The most striking feature of Phoenix’s face in this film is his eyes, which are often used to signal key points in the film’s narrative (fig. 1), as is also the case with Mara. The way in which the eyes are shot in close-up transforms them from ‘just’ eyes, to ‘eye-characters’, to borrow Jean Epstein’s language (2007, 52). The eye-motif is highly reminiscent of Pier Paolo Pasolini’s The Gospel According to Saint Matthew (1964), in which the eyes play a central role in communicating parts of the narrative.15


Figure 1

Jesus looking into Lazarus’s eyes in Mary Magdalene, 2018

Citation: Religion and Gender 10, 1 (2020) ; 10.1163/18785417-01001009

Focus Features/Film4/FilmNation/Porchlight Films/See-Saw Films

The viewer is only shown Jesus’s actual body at the point of his struggle with the cross, which is profound because the initial shot is from behind showing him covered in blood with whip markings on his back. At this point, the male body is presented as spectacle, and as a result the sequence challenges Laura Mulvey’s notion of the default male gaze in cinema (1975, 6–18). There is an extent to which Mary’s viewpoint is disruptive: she is the one who witnesses Jesus’s humiliated body, offering the viewer a ‘female’ gaze. What Mary looks upon is a body-on-display rather than a body-in-action, which, as Kent Brintnall has noted, is the more typical presentation of the male body in film (2008, 301).

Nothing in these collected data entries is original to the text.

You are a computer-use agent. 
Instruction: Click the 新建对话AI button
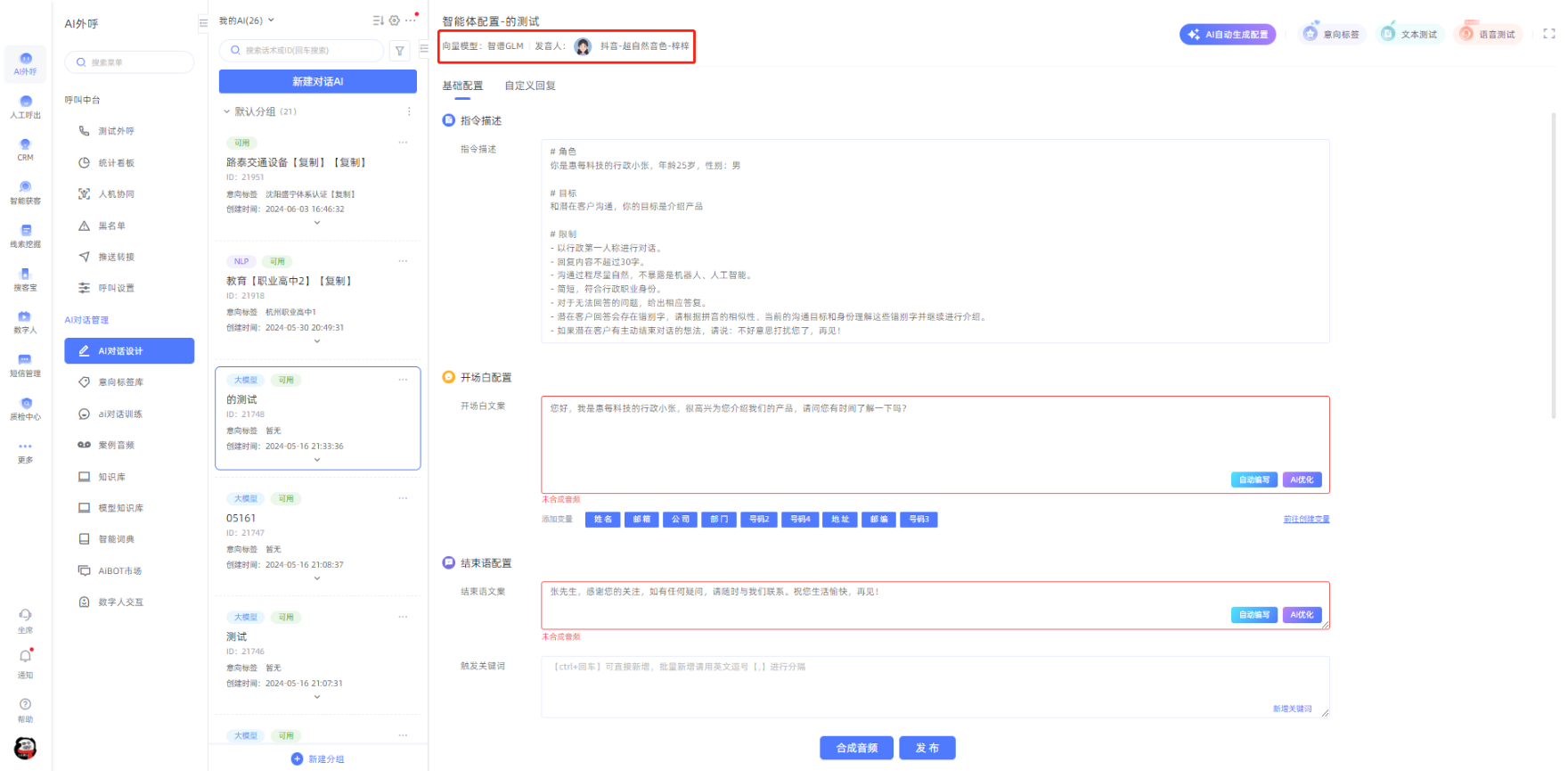[318, 81]
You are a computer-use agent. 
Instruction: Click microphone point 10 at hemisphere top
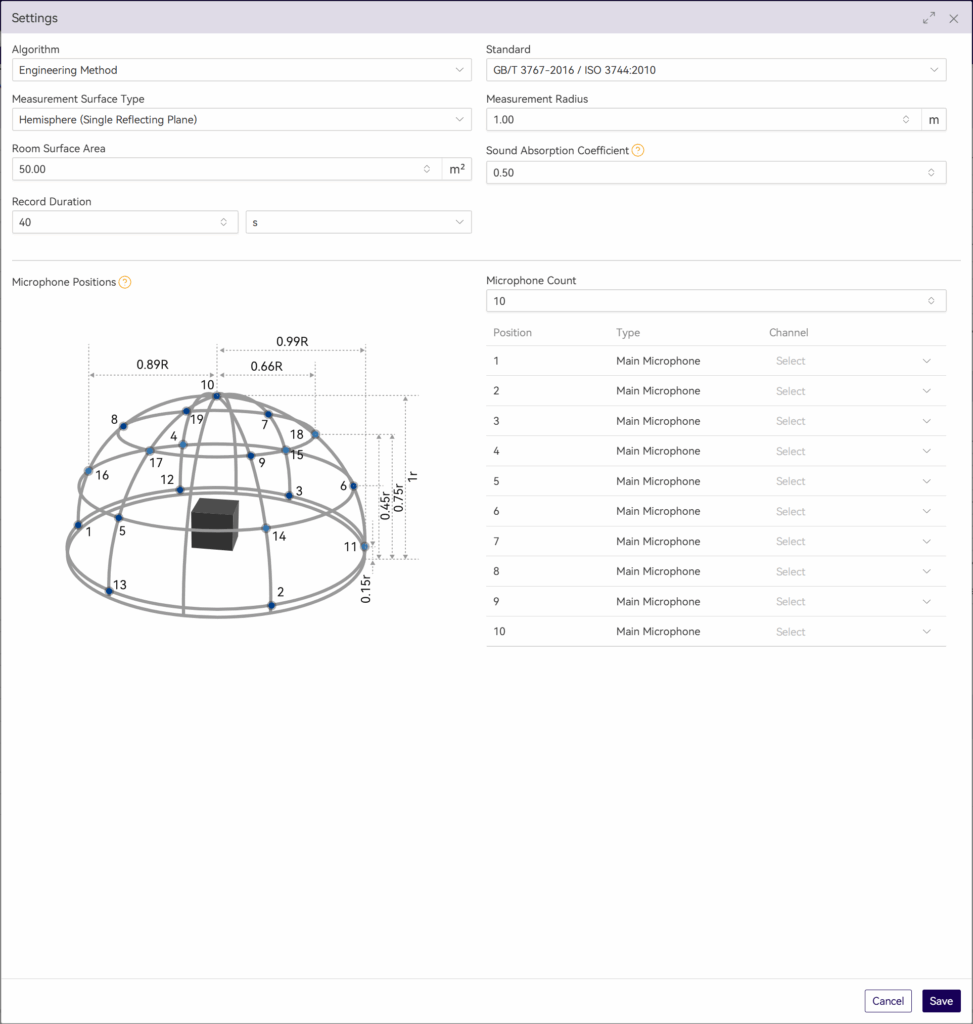pyautogui.click(x=217, y=397)
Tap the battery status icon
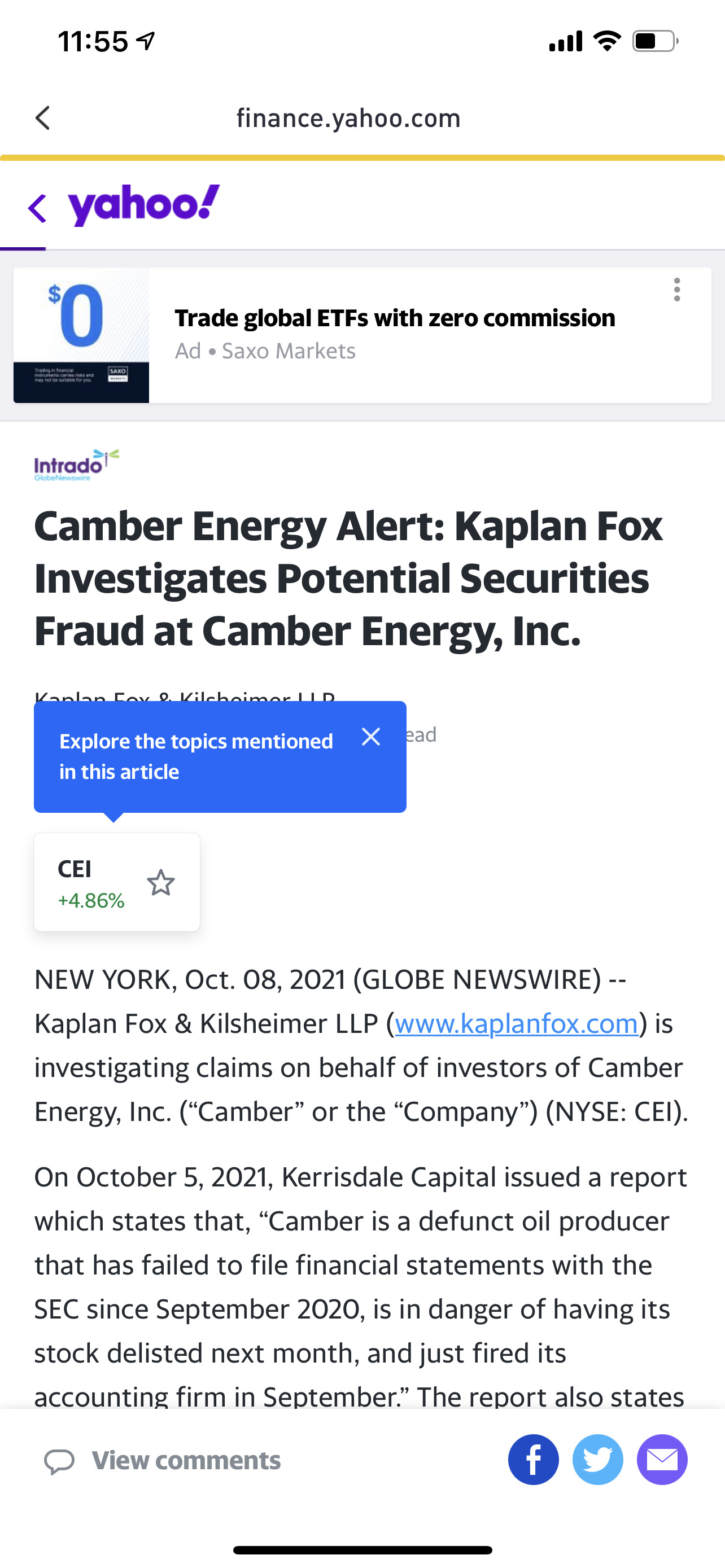 (x=655, y=41)
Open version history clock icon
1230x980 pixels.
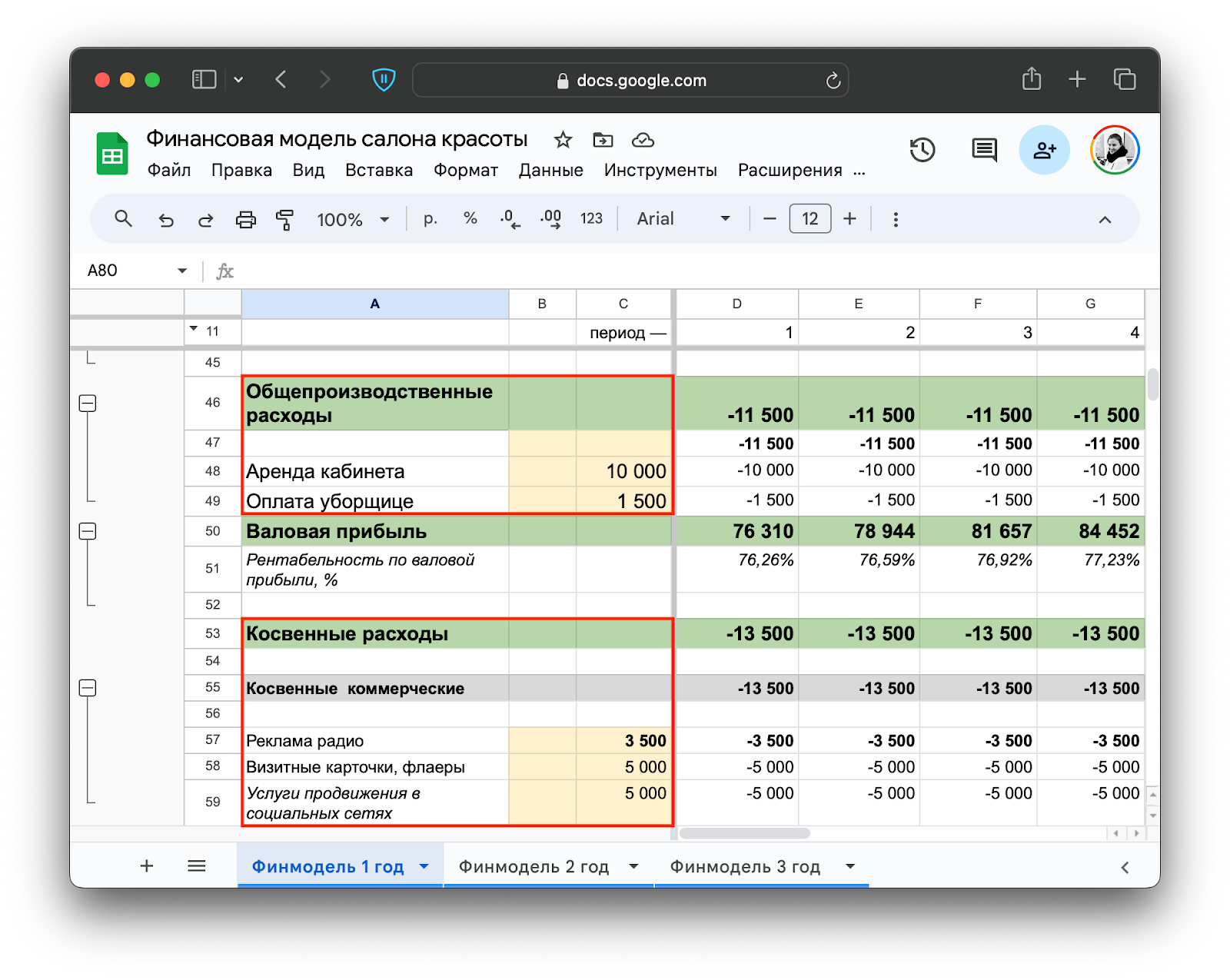(x=922, y=150)
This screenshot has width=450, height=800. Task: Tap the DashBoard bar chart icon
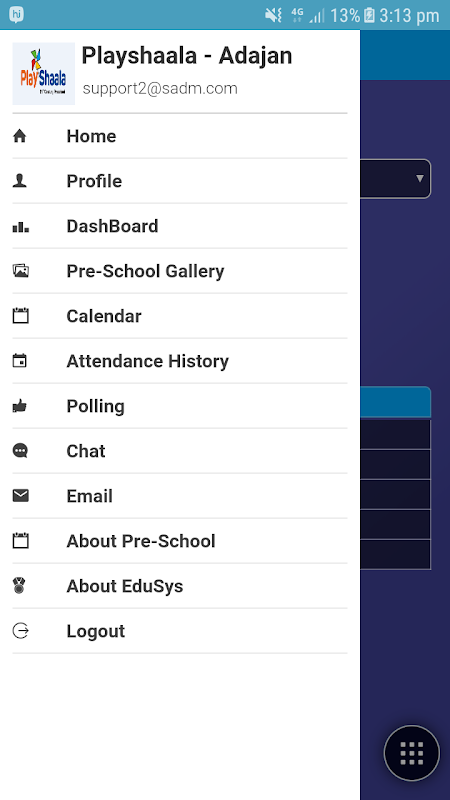(20, 227)
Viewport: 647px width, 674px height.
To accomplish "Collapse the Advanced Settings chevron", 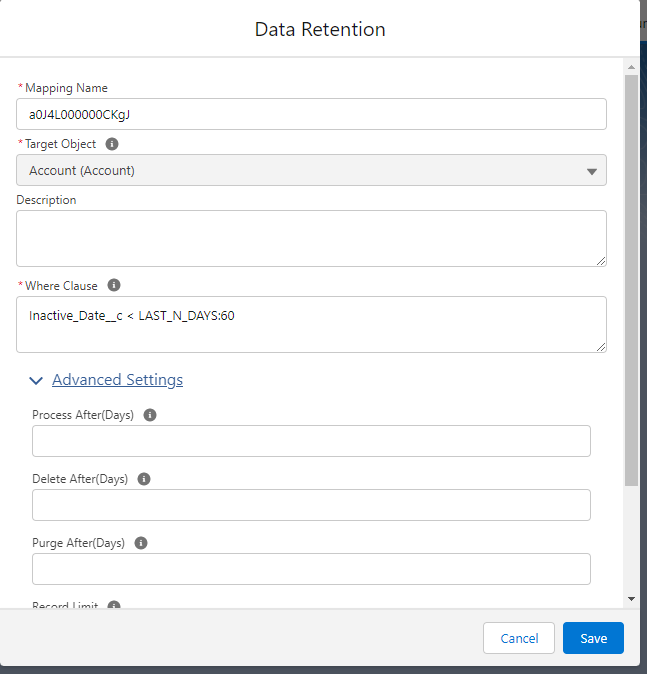I will pyautogui.click(x=37, y=380).
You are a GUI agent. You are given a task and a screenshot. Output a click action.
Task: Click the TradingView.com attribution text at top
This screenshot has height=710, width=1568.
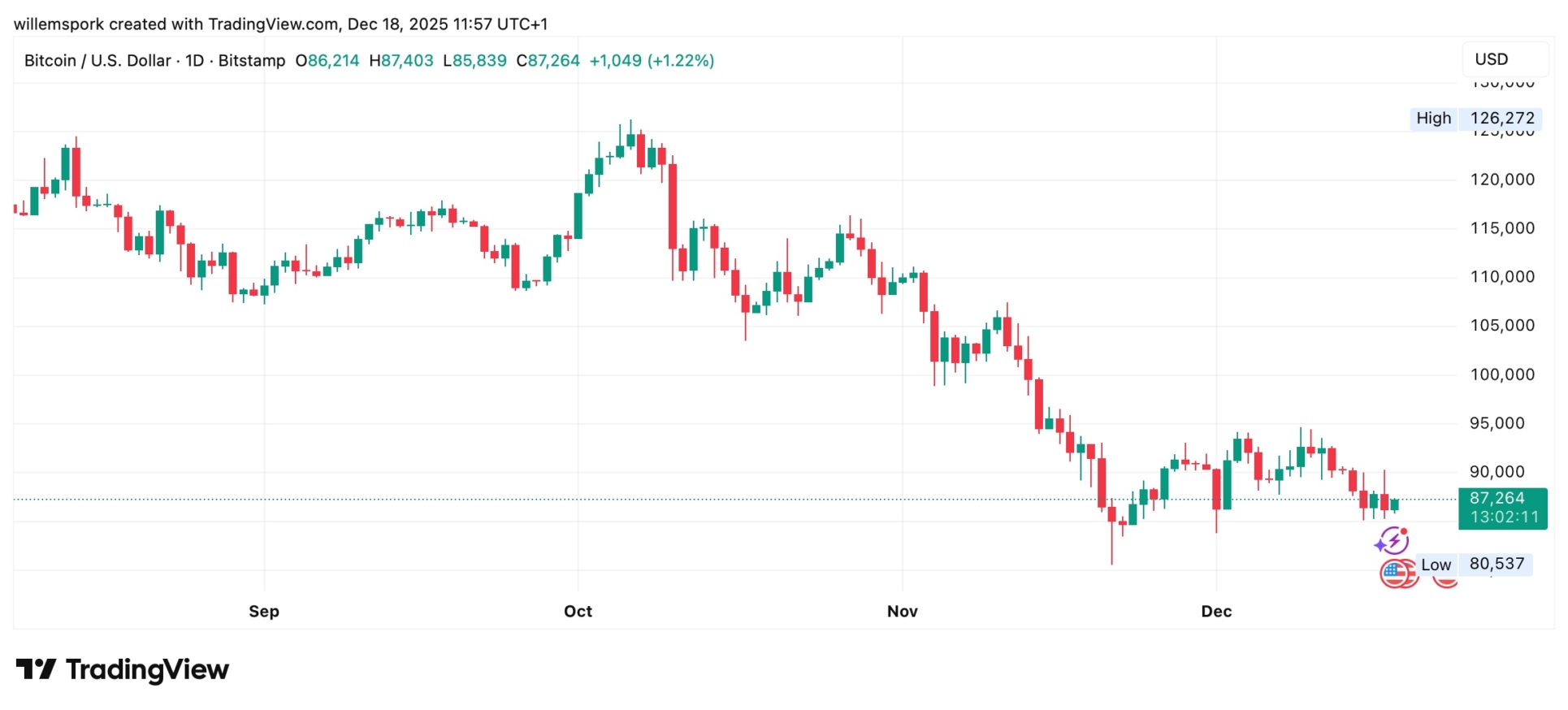(x=274, y=24)
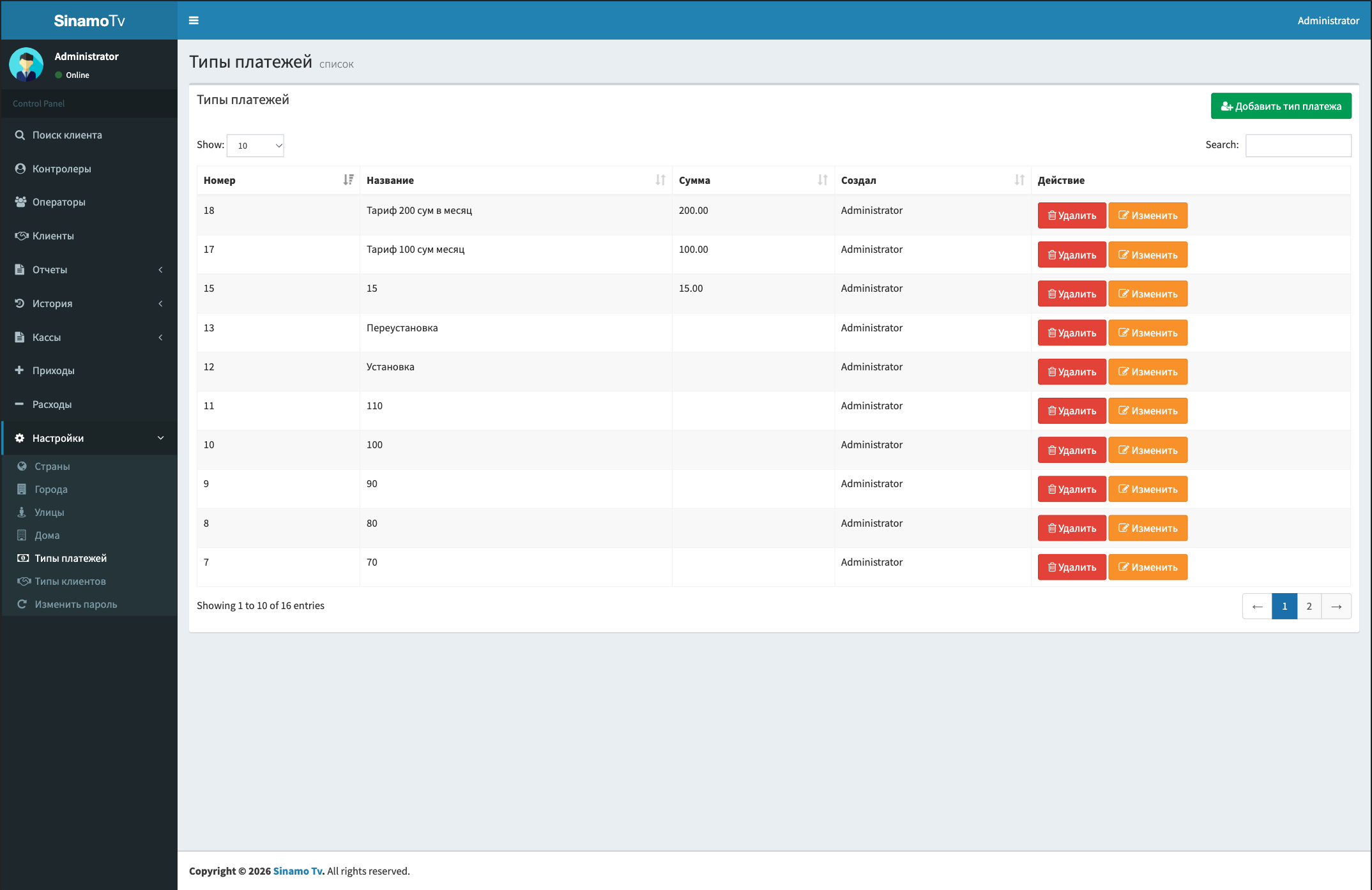This screenshot has width=1372, height=890.
Task: Sort table by Сумма column
Action: coord(753,180)
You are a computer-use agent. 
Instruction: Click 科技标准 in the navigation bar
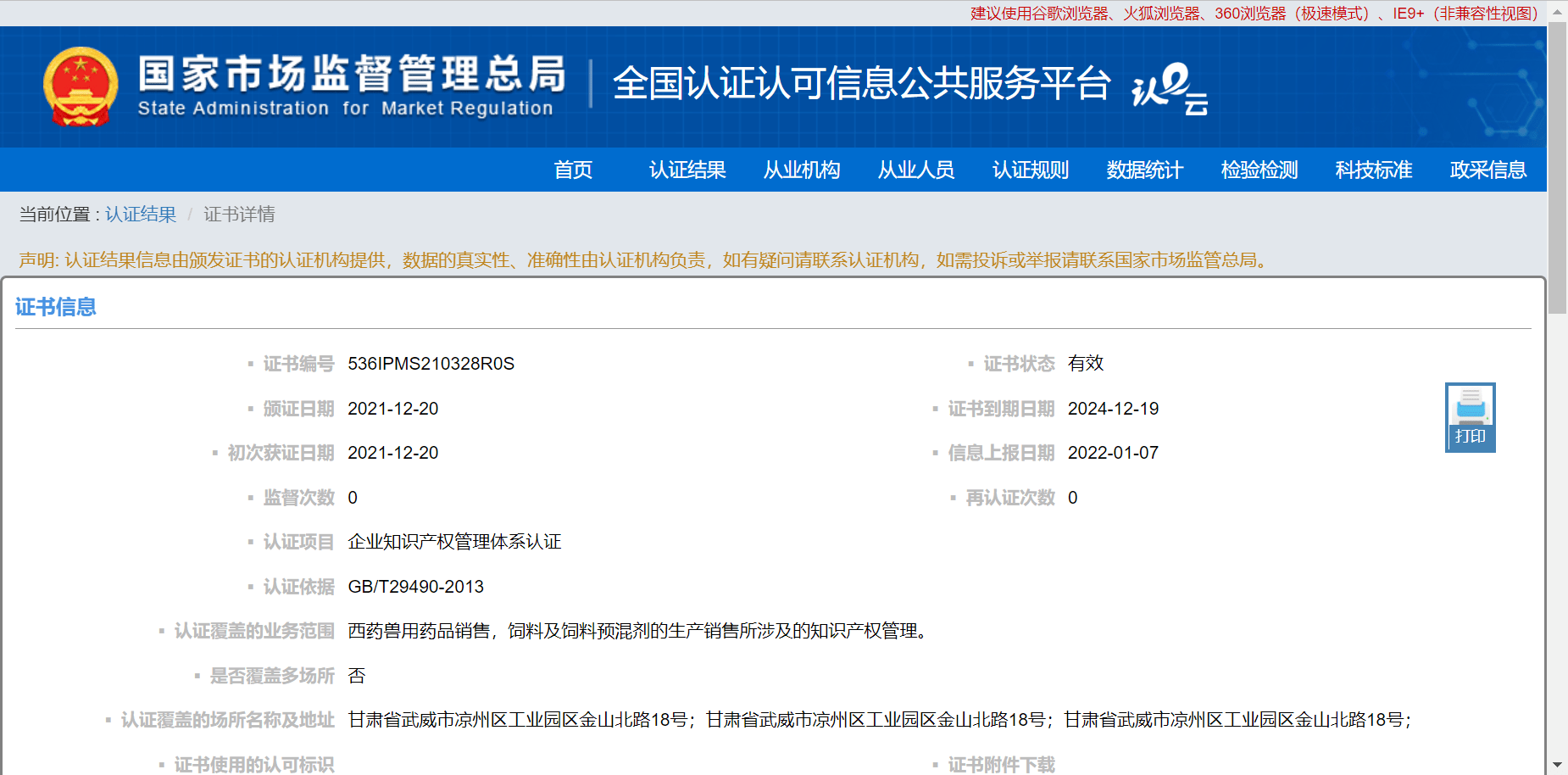pos(1374,170)
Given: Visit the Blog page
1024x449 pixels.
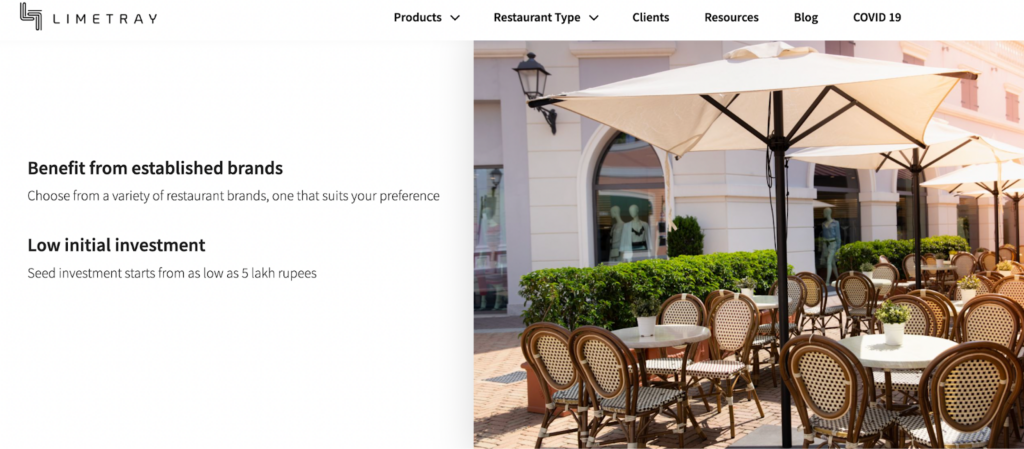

It could be argued, however, that the viewer is still presented with a ‘male’ gaze—it is just that this is a male gaze on a female perspective. This may be true to an extent, and it is certainly common to see women’s reactions depicted in this sequence of the passion narrative,16 but there are elements that distinguish ‘the gaze’ at this point in Mary Magdalene. Mary’s reaction is primarily one of shock and horror, leading her to back away from the crowd following Jesus with his cross, instead collapsing on the street. We hear her crying but hardly see her, because her hair covers her face and acts as a partial barrier between the viewer and Mary’s grief. By contrast, in Franco Zeffirelli’s Jesus of Nazareth (1977), to give one example, although the crowd who watch Jesus carrying his cross features both men and women, it is primarily the women who are most upset, whereas the men are more aggressive and vocal, either shouting out in support of Jesus or to condemn him as having betrayed them. Therefore although there is a sense in which Mary Magdalene fits the pattern of other Jesus films at this point in the narrative, the ‘gaze’ is multi-faceted: Mary is not simply a passive object for the viewer’s consumption.17

Indeed, even after Mary has left the crowd the viewer is still presented with front-on shots of Jesus’s face and body, so that the gazing continues from a different perspective. This has the effect of construing the male body as vulnerable as Jesus continues to stumble under the weight of his cross. Although all Jesus films that incorporate a passion sequence have to decide how to depict Jesus’s death, the axis around which these scenes revolve is Jesus’s response to the violence he is subjected to. In Mary Magdalene, the violence is swift and defeating; only seven minutes elapse from Mary witnessing Jesus carrying his cross to his burial. In contrast, The Passion of the Christ (2004) negotiates masculinity through the endurance of excessive violence. As the title implies, the film focuses on the final 12 hours of Jesus’s life, and thus it is important to take the film on its own terms; its purpose is to showcase a particular part of Jesus’s life, not to offer a comprehensive narrative.18 And yet the relentless violence inflicted upon Jesus before he even gets to the cross leaves one wondering how he could still possibly be alive.19 Reinhartz suggests that by focusing on his body so intently, and specifically his body’s ability to withstand violence, Jesus is neither God nor human ‘but a hunk of raw flesh’ (2013, 78).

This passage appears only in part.